Exact asymptotics for Duarte and supercritical rooted kinetically constrained models

Abstract

Kinetically constrained models (KCM) are a class of interacting particle systems which represent a natural stochastic (and nonmonotone) counterpart of the family of cellular automata known as $\mathcal{U}$-bootstrap percolation. A key issue for KCM is to identify the divergence of the characteristic time scales when the equilibrium density of empty sites, $q$, goes to zero. In (Ann. Probab. 47 (2019) 324–361; Comm. Math. Phys. 369 (2019) 761–809), a general scheme was devised to determine a sharp upper bound for these time scales. Our paper is devoted to developing a (very different) technique which allows to prove matching lower bounds.
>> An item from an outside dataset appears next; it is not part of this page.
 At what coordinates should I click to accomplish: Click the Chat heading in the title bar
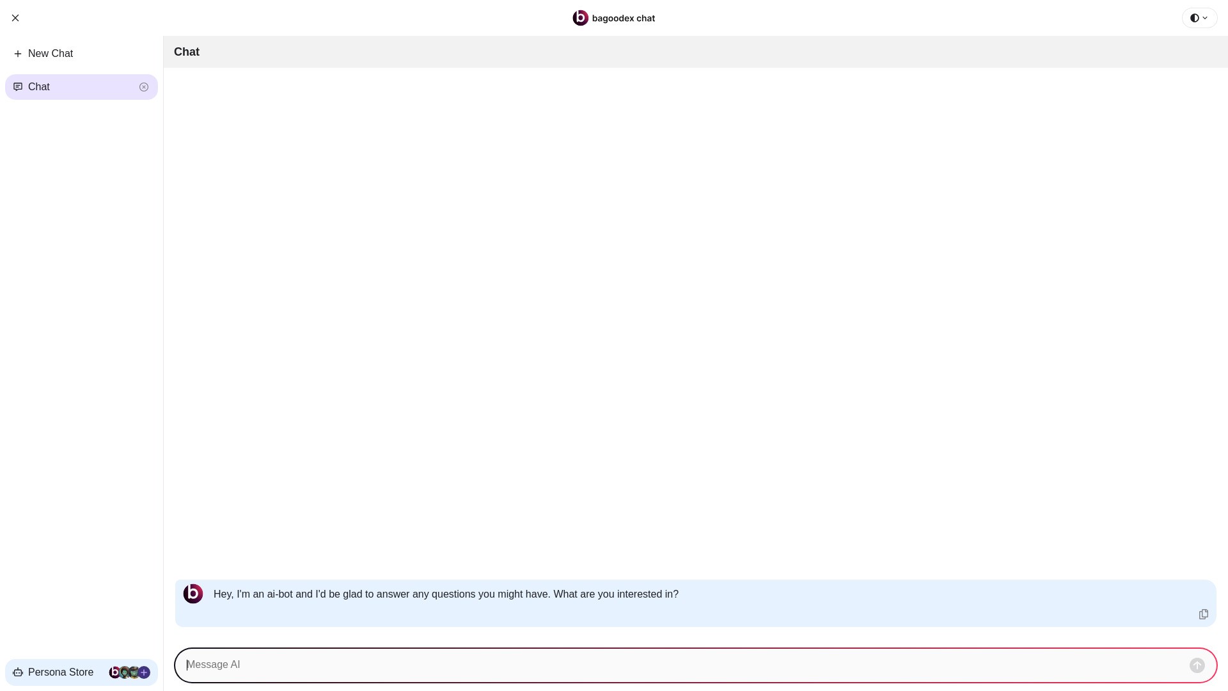pos(187,52)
We analyse the class of two-dimensional supercritical rooted KCM and the Duarte KCM. We prove that the relaxation time and the mean infection time diverge for supercritical rooted KCM as $e^{\Theta ((\log q)^{2})}$ and for Duarte KCM as $e^{\Theta ((\log q)^{4}/q^{2})}$ when $q\downarrow 0$. These results prove the conjectures put forward in (European J. Combin. 66 (2017) 250–263; Comm. Math. Phys. 369 (2019) 761–809) for these models, and establish that the time scales for these KCM diverge much faster than for the corresponding $\mathcal{U}$-bootstrap processes, the main reason being the occurrence of energy barriers which determine the dominant behaviour for KCM, but which do not matter for the bootstrap dynamics.